Exercise | Of the records that follow, copy only the lines from the line containing "Image resolution: width=564" to the line containing "Click the Параметры...", both included, exactly as written.
BEGIN
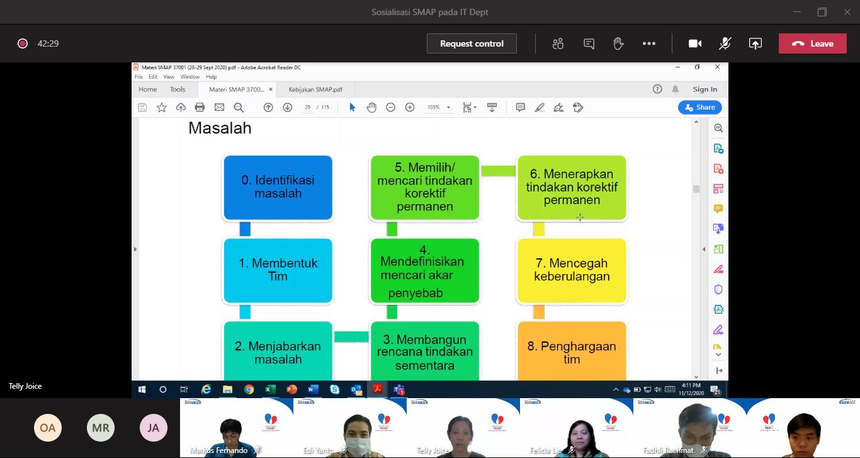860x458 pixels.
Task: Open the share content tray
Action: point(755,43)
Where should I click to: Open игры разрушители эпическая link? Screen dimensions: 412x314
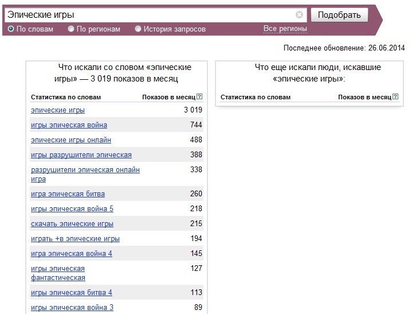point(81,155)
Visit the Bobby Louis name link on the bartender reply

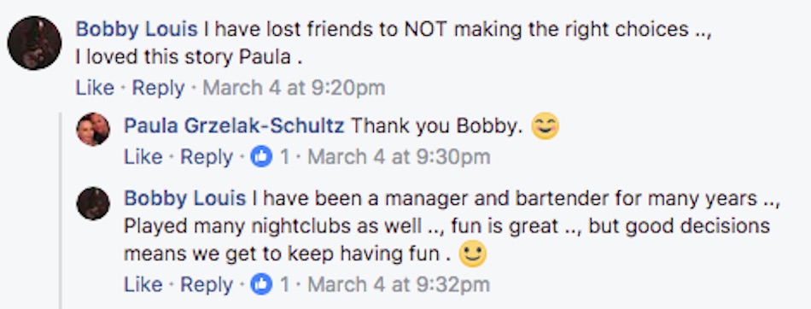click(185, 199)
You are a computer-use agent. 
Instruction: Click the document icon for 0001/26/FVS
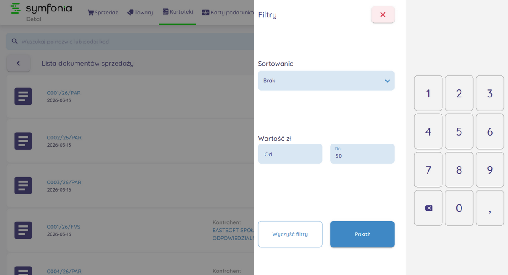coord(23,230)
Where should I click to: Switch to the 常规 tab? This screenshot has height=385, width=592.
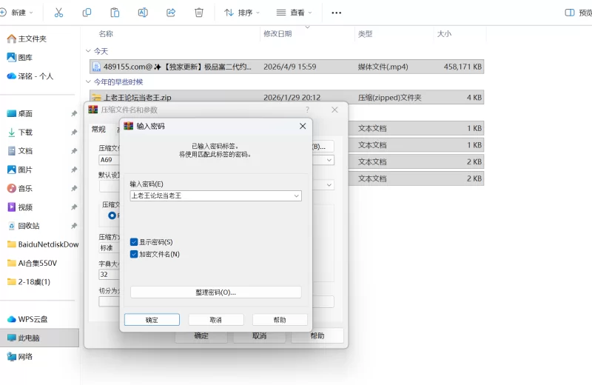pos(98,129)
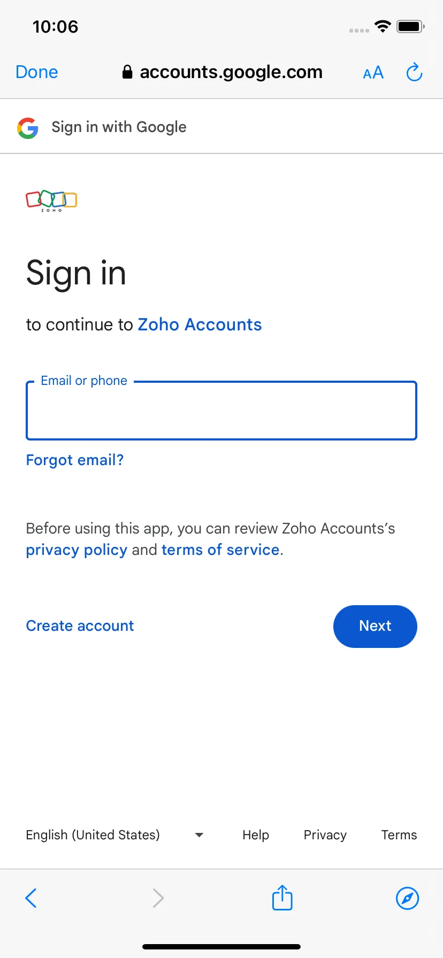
END
BEGIN
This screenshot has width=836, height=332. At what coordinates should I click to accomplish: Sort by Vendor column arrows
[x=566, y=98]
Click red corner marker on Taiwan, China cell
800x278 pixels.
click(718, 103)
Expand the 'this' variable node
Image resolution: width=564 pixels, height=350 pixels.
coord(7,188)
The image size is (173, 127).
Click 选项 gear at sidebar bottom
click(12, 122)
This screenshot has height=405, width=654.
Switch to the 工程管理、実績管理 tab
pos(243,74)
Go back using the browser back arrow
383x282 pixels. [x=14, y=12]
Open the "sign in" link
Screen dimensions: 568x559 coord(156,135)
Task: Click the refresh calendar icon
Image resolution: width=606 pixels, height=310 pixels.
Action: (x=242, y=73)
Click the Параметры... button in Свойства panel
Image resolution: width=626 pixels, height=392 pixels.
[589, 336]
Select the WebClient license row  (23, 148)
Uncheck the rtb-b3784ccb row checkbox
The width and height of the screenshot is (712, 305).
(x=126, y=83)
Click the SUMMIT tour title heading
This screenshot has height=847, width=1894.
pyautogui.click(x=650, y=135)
END
BEGIN
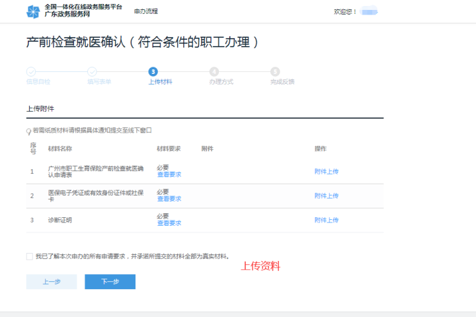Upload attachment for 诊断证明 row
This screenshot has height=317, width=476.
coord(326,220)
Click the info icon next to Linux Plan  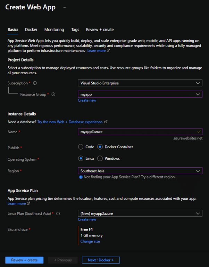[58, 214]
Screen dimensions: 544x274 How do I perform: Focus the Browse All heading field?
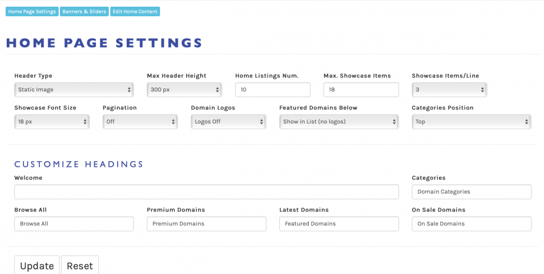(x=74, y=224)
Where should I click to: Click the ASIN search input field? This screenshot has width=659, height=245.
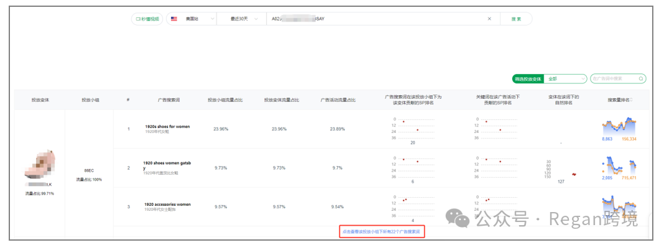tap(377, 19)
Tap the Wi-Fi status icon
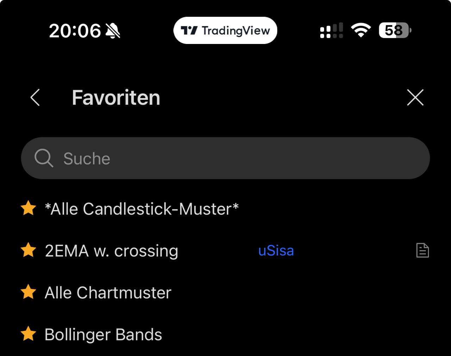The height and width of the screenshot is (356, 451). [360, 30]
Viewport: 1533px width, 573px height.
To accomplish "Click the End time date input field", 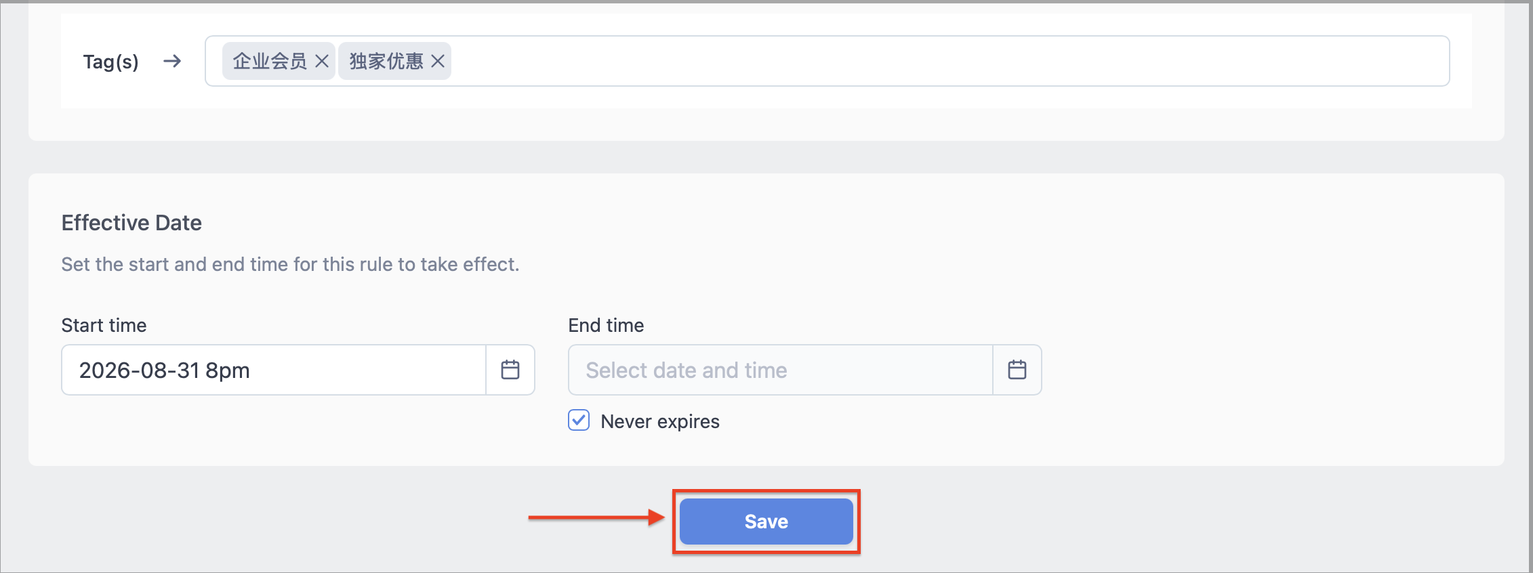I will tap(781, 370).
END
Answer for the task |
Image resolution: width=564 pixels, height=350 pixels.
coord(7,188)
The image size is (173, 127).
Click 选项 gear at sidebar bottom
click(12, 122)
This screenshot has height=405, width=654.
Switch to the 工程管理、実績管理 tab
pos(243,74)
Go back using the browser back arrow
383x282 pixels. [x=14, y=12]
Open the "sign in" link
Screen dimensions: 568x559 coord(156,135)
Task: Click the refresh calendar icon
Image resolution: width=606 pixels, height=310 pixels.
Action: (x=242, y=73)
Click the Параметры... button in Свойства panel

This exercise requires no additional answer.